第九話 ラケッティア、雨ざんざん。
早河というサブカル好きのダチんこにマフィアが好きなら、バッカーノを読めと言われたことがある。
ライトノベルだ。
マフィアが出てくると言われて読んだが、出てきたのはカモッラだった。
感想をしつこくねだられたので、「禁酒法時代のアメリカにカモッラはいない」とだけ言っておいた。

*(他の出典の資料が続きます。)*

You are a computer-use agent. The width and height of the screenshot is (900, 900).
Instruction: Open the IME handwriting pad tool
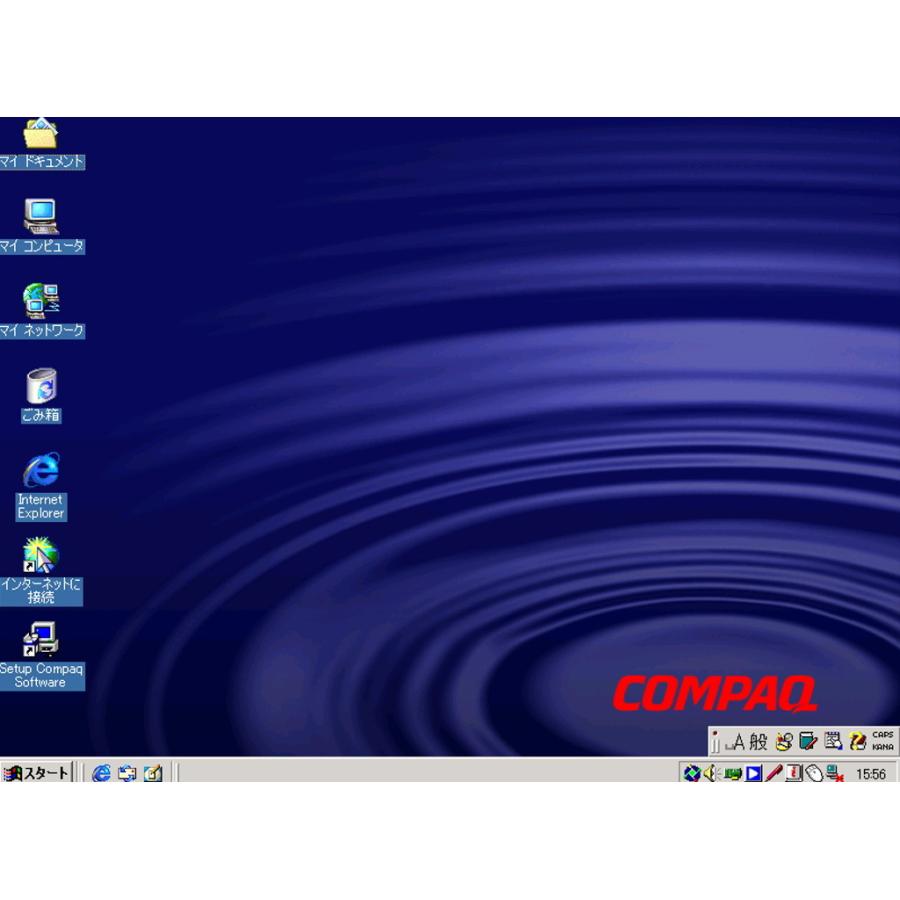pos(782,740)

そういえば、早河はやはりマフィアが好きならこれを見ろと言って、ファントムというアニメを勧めてきて、二話分五十分の時間を無駄にした。第一話ではマフィアは出てこなかったし、第二話では、たしかにマフィアは出てきたが、黒服グラサンの想像力が貧相過ぎるマフィアであり、おまけに舞台はダラスだった。
ケネディの脳みそが飛び散ったくらいしか思い浮かばないダラスをわざわざ舞台に選んだ理由は不明だが、早河はこのダラスってチョイスが渋い! センスがいい!とおれのほうにぐぐっと詰め寄って鼻息フンスフンスし、普通のアニメならロスかフリスコが舞台だとなぜか誇らしげに言った(ロスかフリスコ。早河はロサンゼルスとサンフランシスコのことをそう呼んだ。きっとニューヨークのこともビッグ・アップルと呼ぶに違いない)。
まあ、悪いやつではないし、ロリコンでもない。
感想を求められたので、「ダラスにイタリア系マフィアはいない」とだけ言っておいた。
しかし、アニメでマフィアを出す人たちはなんていうか、ちょっと変だよな。
禁酒法時代のギャングを扱うのにマフィアじゃなくてカモッラにしたり、舞台をダラスに選んだり。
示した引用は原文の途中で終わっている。